WASHINGTON—Data breaches remained on the national radar last week as British Airways announced 380,000 card payments had been compromised, and House Financial Services Subcommittee Chairman Blaine Luetkemeyer (R-MO) introduced a long-expected bill that would establish national data breach notification requirements for all financial entities.
British Airways announced that consumers who booked flights with the company between Aug. 21 and Sept. 5, 2018, had their personal data – including credit card numbers, expiration dates and security codes, and names, street addresses and email addresses – stolen in the breach.
Those customers who were impacted should have received an email from British Airways informing them of the breach. The email encouraged them to contact their financial institutions and credit-card providers.
What Bill Would Do
Meanwhile, Luetkemeyer's Consumer Information Notification Requirement Act would amend the Gramm-Leach-Bliley Act to require a notice of unauthorized access that is likely to result in identity theft, fraud or economic loss by all financial entities, including credit bureaus, akin to what is already in place for financial institutions. In turn, entities with national data standards would be pre-empted from state established standards.

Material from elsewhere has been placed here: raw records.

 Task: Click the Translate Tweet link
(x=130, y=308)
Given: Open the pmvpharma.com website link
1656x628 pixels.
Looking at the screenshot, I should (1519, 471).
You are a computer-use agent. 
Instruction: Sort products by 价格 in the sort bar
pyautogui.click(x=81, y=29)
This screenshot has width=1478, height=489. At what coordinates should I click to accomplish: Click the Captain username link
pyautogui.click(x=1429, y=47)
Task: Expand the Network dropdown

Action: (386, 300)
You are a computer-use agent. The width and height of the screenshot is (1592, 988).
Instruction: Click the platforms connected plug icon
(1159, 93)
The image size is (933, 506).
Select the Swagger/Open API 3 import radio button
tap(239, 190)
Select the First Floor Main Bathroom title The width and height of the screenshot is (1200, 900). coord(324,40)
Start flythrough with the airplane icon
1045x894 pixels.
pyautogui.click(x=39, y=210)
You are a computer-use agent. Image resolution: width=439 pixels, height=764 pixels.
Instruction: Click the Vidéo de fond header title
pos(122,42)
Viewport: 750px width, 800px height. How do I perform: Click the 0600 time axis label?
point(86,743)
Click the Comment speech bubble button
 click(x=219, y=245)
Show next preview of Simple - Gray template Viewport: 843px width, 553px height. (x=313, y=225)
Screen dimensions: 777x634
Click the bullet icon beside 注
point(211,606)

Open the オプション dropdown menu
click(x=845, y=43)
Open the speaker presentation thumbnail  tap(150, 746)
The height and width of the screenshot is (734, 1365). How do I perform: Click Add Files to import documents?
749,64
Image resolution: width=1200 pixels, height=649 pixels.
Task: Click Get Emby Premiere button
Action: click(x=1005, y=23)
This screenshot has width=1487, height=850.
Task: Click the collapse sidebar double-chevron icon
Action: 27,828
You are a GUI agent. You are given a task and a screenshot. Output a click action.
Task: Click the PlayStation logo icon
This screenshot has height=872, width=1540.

The legislation is a scaled-down version of a larger data security bill that Luetkemeyer released earlier this year. Luetkemeyer released the new bill in an effort to advance the issue yet this session; the House Financial Services Committee is expected to hold a mark-up of the legislation in the near future, but its fate remains uncertain given the short amount of time left on the congressional calendar prior to recess, and the face a number of funding bills still need to be passed.